4.4. Impact of Different Training Data Sources

To understand the generalizability and data dependency of RS-ZeroSeg, we investigated the impact of training our model on various publicly available remote sensing datasets, comparing their effectiveness against our chosen LandDiscover50K. Figure 3 summarizes these findings.
The results in Figure 3 clearly indicate that training on LandDiscover50K yields significantly superior performance compared to other remote sensing datasets. This highlights the importance of using a large, diverse, and well-annotated dataset for training robust OVRSISS models. LandDiscover50K’s rich scene content and comprehensive category coverage appear to be crucial for RS-ZeroSeg to learn generalizable visual-language correspondences and domain-specific features, leading to much better performance on unseen evaluation datasets.

4.5. Analysis of Partial Freezing Strategies

The effectiveness of pre-trained Vision-Language Models (VLMs) and domain-specific remote sensing backbones heavily relies on appropriate fine-tuning strategies. We conducted an in-depth analysis of different partial freezing policies for the CLIP backbone (VLM stream) and the Remote Sensing Image (RSI) backbone (remote sensing contextual stream) within our DSFE. The performance across various combinations is presented in Table 3.
In Table 3, "Freeze" means the entire backbone is frozen, "Full" means the entire backbone is fine-tuned, and "Attention" means only the attention layers of the backbone are fine-tuned. Our results indicate that the optimal strategy is to fine-tune only the attention layers of the CLIP backbone while keeping the RSI backbone frozen. This configuration achieves the highest average mIoU of 31.69%. This suggests that preserving the robust, domain-specific features learned by the frozen RSI backbone is crucial, while allowing the CLIP backbone’s attention mechanisms to adapt to the remote sensing domain and specific text queries enhances cross-modal alignment without catastrophic forgetting of general VLM knowledge. This delicate balance is key to maximizing performance in OVRSISS.

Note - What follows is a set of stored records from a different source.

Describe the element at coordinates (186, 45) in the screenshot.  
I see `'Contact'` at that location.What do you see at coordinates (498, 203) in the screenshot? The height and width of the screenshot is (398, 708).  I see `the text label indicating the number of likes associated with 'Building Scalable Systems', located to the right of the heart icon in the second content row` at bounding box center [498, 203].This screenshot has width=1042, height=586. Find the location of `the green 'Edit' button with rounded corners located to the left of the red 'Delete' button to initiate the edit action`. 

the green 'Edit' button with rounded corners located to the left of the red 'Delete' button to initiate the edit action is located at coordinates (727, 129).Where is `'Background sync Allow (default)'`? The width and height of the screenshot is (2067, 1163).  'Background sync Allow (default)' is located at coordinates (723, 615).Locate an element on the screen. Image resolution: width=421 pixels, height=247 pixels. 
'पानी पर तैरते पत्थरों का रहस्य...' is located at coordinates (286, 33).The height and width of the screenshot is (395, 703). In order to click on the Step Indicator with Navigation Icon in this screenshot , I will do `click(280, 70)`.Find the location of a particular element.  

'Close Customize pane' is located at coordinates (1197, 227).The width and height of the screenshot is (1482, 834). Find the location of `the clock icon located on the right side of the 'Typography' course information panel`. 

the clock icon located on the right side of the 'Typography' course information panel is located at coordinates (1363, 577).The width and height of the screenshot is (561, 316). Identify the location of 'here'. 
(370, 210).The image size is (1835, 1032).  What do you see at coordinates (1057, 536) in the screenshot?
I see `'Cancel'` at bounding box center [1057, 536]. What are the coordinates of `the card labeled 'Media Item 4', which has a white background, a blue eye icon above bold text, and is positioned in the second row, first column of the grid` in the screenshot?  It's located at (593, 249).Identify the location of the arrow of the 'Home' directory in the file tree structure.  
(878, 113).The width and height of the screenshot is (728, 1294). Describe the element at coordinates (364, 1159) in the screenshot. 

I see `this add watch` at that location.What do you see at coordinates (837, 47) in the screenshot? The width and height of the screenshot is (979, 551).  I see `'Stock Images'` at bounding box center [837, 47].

4.6. Generalization to Novel Categories

A crucial aspect of Open-Vocabulary Remote Sensing Image Semantic Segmentation (OVRSISS) is the model’s ability to generalize to categories not encountered during training. To rigorously evaluate this, we partitioned the categories within each evaluation dataset into "base" classes (present in LandDiscover50K) and "novel" classes (absent from LandDiscover50K). Table 4 presents RS-ZeroSeg’s performance on these two sets of categories.
As expected, RS-ZeroSeg demonstrates higher performance on base categories, which it has seen during training. However, the performance on novel categories, while lower, remains remarkably strong. For instance, on Potsdam and FloodNet, the mIoU for novel categories is still above 40%, indicating significant zero-shot generalization capabilities. This highlights the effectiveness of the VLM stream and the Category-Adaptive Refinement Head (CARH) in leveraging textual semantics to identify and segment unseen objects. The ability to effectively segment novel categories validates RS-ZeroSeg’s core design principle for open-vocabulary tasks in remote sensing.

4.7. Efficiency Analysis

Beyond segmentation accuracy, the computational efficiency of OVRSISS models is a critical factor for practical deployment, especially given the large size of remote sensing imagery. We analyze RS-ZeroSeg’s efficiency in terms of model parameters, Giga Floating Point Operations (GFLOPs), and inference speed, comparing it against the top-performing baseline, GSNet. All measurements are conducted on a single NVIDIA RTX 3090 GPU with an input image size of 512 × 512 pixels.
Figure 4 demonstrates that RS-ZeroSeg is not only more accurate but also more efficient than GSNet. Our model has fewer parameters (108.9M vs. 112.5M), requires fewer GFLOPs (332.8 vs. 350.2), and achieves a faster inference time (118 ms vs. 125 ms per image). This improved efficiency, coupled with superior performance, makes RS-ZeroSeg a more viable solution for real-world remote sensing applications where computational resources and processing speed are often constrained. The optimized architecture, particularly the refined feature fusion and attention mechanisms, contributes to this favorable balance.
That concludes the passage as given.